Figure 5.

PRRT2 directly interacts with P/Q-type Ca²⁺ channels

(A) Left: representative immunoblots of the expression levels of Cav2.1 in total cortical lysates of WT and PRRT2 KO mice. Glyceraldehyde 3-phosphate dehydrogenase (GAPDH) immunoreactivity was included as a control of equal loading. Right: quantification of Cav2.1 expression in WT and PRRT2 KO mice normalized on GAPDH expression and expressed in percentage of the mean WT immunoreactivity (means ± SEMs with superimposed individual values; n = 3 independent preparations).

(B) Representative immunoblots of cell surface biotinylation performed in primary hippocampal WT and PRRT2 KO neurons (left panel). Total cell lysates (input), biotinylated (extracellular), and non-biotinylated (intracellular) fractions were analyzed by immunoblotting. Na/K-ATPase 1 and actin were included as markers of plasma membrane and cytosolic fractions, respectively. Individual values and means ± SEMs of total cell, extracellular, and intracellular Cav2.1 expression normalized on Na/K-ATPase 1 and actin expression (n = 5 independent preparations).

(C) Co-immunoprecipitation of PRRT2 with Cav2.1. Detergent extracts of mouse brain were immunoprecipitated (IP) with Cav2.1 antibodies or with an anti-GFP antibody, as indicated. After electrophoretic separation of the immunocomplexes and western blotting, membranes were probed with anti-Cav2.1 antibodies to test the immunoprecipitation efficiency, as well as with anti-PRRT2 antibodies to probe the interaction. Left: a representative immunoblot is shown. Right: quantification of the PRRT2 immunoreactive signal in the IP samples, normalized to the binding of the anti-GFP control (means ± SEMs with superimposed individual values, n = 6 independent experiments). Immunoglobulin G (IgG) HC, antibody heavy chain. Input, 10 μg total extract.

(D) Specificity of PRRT2 for Cav2.1 over Cav2.2. Extracts of HEK293 cells transiently expressing HA-tagged PRRT2 and either Cav2.1 or Cav2.2 were subjected to affinity precipitation with anti-HA agarose beads. Left panel: representative immunoblot showing input and pulled-down fractions from extracts of Cav2.2-expressing HEK293 cells. Center panel: representative immunoblot showing input and pulled-down fractions from extracts of Cav2.1-expressing HEK293 cells. VGCC (top) and PRRT2-HA (bottom) immunoblots are shown. Right panel: quantitative evaluation of the amounts of Cav2.1 and Cav2.2 immunoreactivities bound to PRRT2-HA, expressed in percentage of the respective input (means ± SEMs with superimposed individual values, n = 3 independent experiments).

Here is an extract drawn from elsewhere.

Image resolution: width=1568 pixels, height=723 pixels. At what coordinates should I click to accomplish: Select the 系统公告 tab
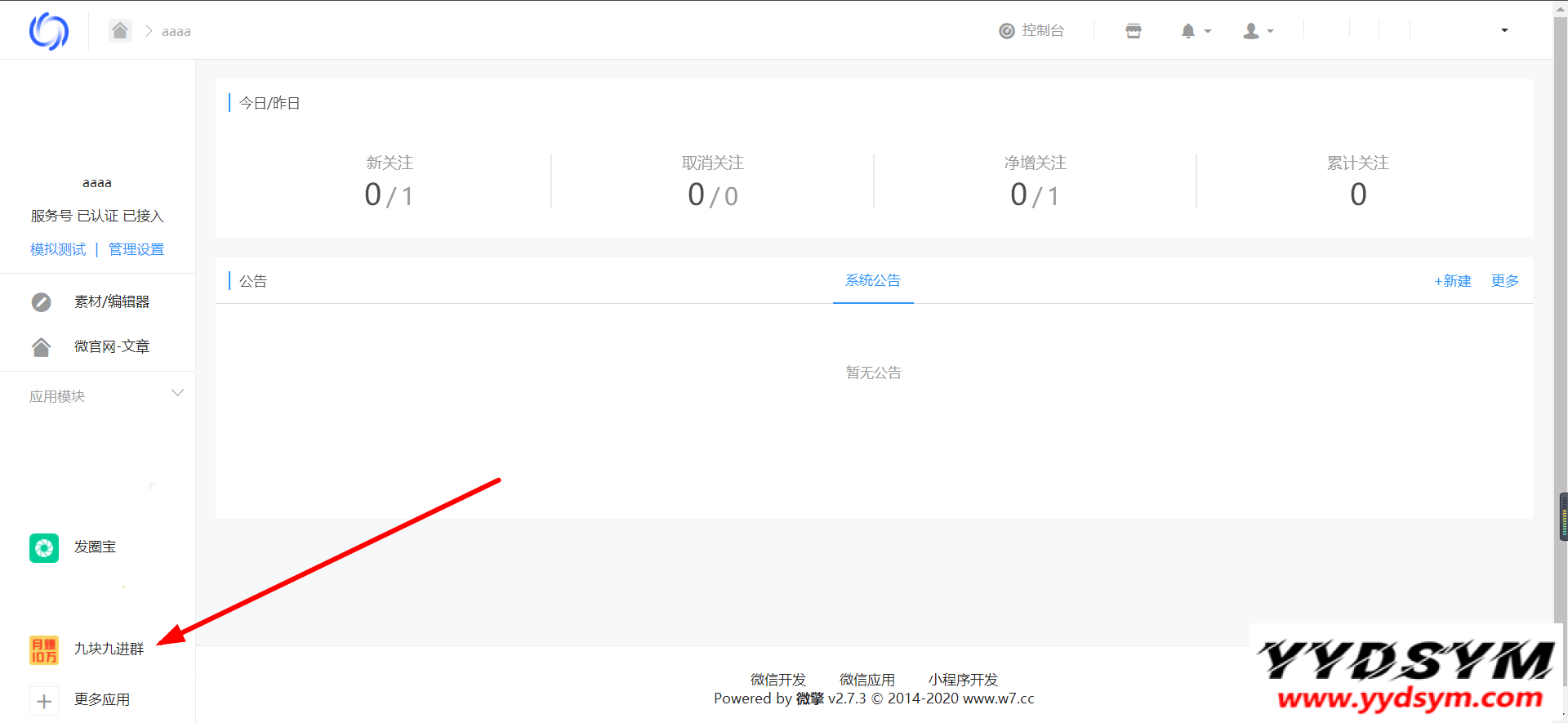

(E) Proteomic screen using the C-terminal domain of the Cav2.1 as a bait. Left: volcano plot combining fold change (FC in log2) with statistical significance (p value in l-log10). PRRT2 is purified with FC > 4 versus control with a corresponding p = 0.012. Right: primary amino acid sequence of mouse PRRT2 with the exclusive spectra sequences identified by mass spectrometry analysis highlighted in yellow.

(F) Pull down of PRRT2 by the C-terminal domain of Cav2.1. A SNAP fusion protein of the C-terminal domain of Cav2.1 was used as a bait for pulling down PRRT2 from an extract of PRRT2-expressing HEK293 cells. Pull down with SNAP alone was used as an internal control. Left: a representative immunoblot is shown. Right: quantification of the PRRT2 immunoreactive signal in the pulled-down samples, expressed in percentage of the respective input (means ± SEMs with superimposed individual values, n = 3 independent experiments). ^∗p < 0.05, ^∗∗p < 0.01, ^∗∗∗p < 0.001, unpaired Student’s t test/Mann-Whitney U test.